[Material provided]
--- START ---
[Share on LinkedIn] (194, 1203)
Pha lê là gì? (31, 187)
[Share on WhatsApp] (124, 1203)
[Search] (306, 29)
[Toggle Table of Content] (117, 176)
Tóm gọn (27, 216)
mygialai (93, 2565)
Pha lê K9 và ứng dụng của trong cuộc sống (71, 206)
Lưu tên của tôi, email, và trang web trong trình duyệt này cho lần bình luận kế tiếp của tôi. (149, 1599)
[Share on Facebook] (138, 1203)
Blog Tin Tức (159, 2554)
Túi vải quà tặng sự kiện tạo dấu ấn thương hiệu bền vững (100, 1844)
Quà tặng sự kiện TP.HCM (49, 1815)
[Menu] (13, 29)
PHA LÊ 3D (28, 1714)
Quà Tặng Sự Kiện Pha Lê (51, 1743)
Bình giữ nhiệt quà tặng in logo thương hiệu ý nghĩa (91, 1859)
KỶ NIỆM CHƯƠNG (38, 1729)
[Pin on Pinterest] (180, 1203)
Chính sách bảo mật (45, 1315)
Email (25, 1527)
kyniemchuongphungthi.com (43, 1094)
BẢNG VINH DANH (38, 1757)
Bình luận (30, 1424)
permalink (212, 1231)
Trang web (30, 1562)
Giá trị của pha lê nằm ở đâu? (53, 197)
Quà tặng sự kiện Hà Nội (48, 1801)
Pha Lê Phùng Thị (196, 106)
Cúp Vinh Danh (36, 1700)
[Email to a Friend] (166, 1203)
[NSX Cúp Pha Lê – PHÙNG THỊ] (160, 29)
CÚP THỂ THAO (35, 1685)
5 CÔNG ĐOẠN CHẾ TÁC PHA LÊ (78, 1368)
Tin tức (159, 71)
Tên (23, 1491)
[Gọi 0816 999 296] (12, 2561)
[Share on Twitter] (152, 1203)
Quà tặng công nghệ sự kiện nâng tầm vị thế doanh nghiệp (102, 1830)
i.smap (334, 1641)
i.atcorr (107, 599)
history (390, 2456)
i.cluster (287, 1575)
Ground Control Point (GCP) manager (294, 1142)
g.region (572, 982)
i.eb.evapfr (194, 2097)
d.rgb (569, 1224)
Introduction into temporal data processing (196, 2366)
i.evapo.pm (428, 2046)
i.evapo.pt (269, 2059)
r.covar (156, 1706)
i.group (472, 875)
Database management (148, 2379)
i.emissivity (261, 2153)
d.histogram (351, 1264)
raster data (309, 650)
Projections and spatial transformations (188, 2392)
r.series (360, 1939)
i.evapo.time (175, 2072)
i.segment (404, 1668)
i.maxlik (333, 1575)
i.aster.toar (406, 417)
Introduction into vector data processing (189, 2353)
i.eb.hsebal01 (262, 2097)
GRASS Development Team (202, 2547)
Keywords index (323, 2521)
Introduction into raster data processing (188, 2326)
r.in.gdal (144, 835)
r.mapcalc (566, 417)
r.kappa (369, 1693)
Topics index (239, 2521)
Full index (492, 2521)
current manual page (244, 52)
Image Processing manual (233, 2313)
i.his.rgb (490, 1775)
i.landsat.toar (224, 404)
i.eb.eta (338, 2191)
--- END ---
[What this task involves] Write down again the exact lines running from the beginning of the data to the line containing "i.eb.hsebal01 (262, 2097)", with both ends included.

[Output]
[Share on LinkedIn] (194, 1203)
Pha lê là gì? (31, 187)
[Share on WhatsApp] (124, 1203)
[Search] (306, 29)
[Toggle Table of Content] (117, 176)
Tóm gọn (27, 216)
mygialai (93, 2565)
Pha lê K9 và ứng dụng của trong cuộc sống (71, 206)
Lưu tên của tôi, email, và trang web trong trình duyệt này cho lần bình luận kế tiếp của tôi. (149, 1599)
[Share on Facebook] (138, 1203)
Blog Tin Tức (159, 2554)
Túi vải quà tặng sự kiện tạo dấu ấn thương hiệu bền vững (100, 1844)
Quà tặng sự kiện TP.HCM (49, 1815)
[Menu] (13, 29)
PHA LÊ 3D (28, 1714)
Quà Tặng Sự Kiện Pha Lê (51, 1743)
Bình giữ nhiệt quà tặng in logo thương hiệu ý nghĩa (91, 1859)
KỶ NIỆM CHƯƠNG (38, 1729)
[Pin on Pinterest] (180, 1203)
Chính sách bảo mật (45, 1315)
Email (25, 1527)
kyniemchuongphungthi.com (43, 1094)
BẢNG VINH DANH (38, 1757)
Bình luận (30, 1424)
permalink (212, 1231)
Trang web (30, 1562)
Giá trị của pha lê nằm ở đâu? (53, 197)
Quà tặng sự kiện Hà Nội (48, 1801)
Pha Lê Phùng Thị (196, 106)
Cúp Vinh Danh (36, 1700)
[Email to a Friend] (166, 1203)
[NSX Cúp Pha Lê – PHÙNG THỊ] (160, 29)
CÚP THỂ THAO (35, 1685)
5 CÔNG ĐOẠN CHẾ TÁC PHA LÊ (78, 1368)
Tin tức (159, 71)
Tên (23, 1491)
[Gọi 0816 999 296] (12, 2561)
[Share on Twitter] (152, 1203)
Quà tặng công nghệ sự kiện nâng tầm vị thế doanh nghiệp (102, 1830)
i.smap (334, 1641)
i.atcorr (107, 599)
history (390, 2456)
i.cluster (287, 1575)
Ground Control Point (GCP) manager (294, 1142)
g.region (572, 982)
i.eb.evapfr (194, 2097)
d.rgb (569, 1224)
Introduction into temporal data processing (196, 2366)
i.evapo.pm (428, 2046)
i.evapo.pt (269, 2059)
r.covar (156, 1706)
i.group (472, 875)
Database management (148, 2379)
i.emissivity (261, 2153)
d.histogram (351, 1264)
raster data (309, 650)
Projections and spatial transformations (188, 2392)
r.series (360, 1939)
i.evapo.time (175, 2072)
i.segment (404, 1668)
i.maxlik (333, 1575)
i.aster.toar (406, 417)
Introduction into vector data processing (189, 2353)
i.eb.hsebal01 (262, 2097)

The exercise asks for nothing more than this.